▶ [Work instruction] Transcribe every entry exactly, leaving out any pictures.

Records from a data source

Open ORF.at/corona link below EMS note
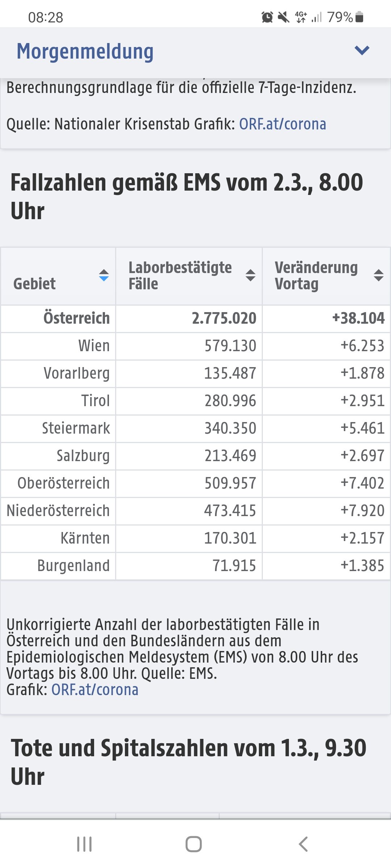The height and width of the screenshot is (868, 391). (95, 690)
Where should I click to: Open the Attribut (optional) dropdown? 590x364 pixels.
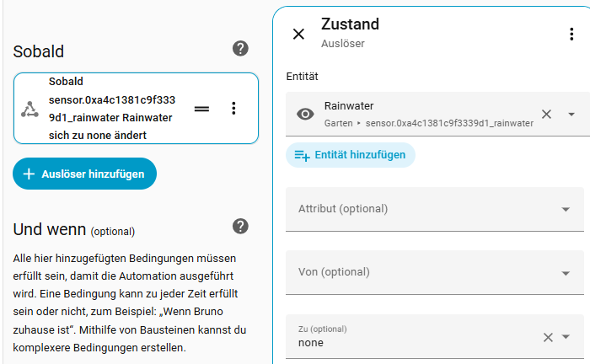click(566, 209)
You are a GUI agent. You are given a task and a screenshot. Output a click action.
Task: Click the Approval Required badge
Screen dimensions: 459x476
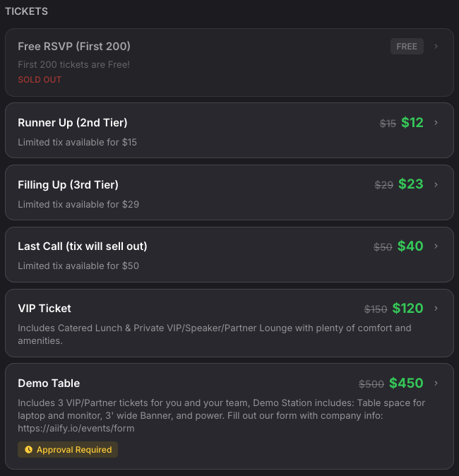(68, 449)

▶ [Worked solution]
Open ORF.at/corona link below EMS note
The height and width of the screenshot is (868, 391). (95, 690)
Where should I click to: Open the Attribut (optional) dropdown? 590x364 pixels.
click(566, 209)
You are a GUI agent. You are given a task and a screenshot. Output a click action.
Task: Click the Approval Required badge
Screen dimensions: 459x476
(68, 449)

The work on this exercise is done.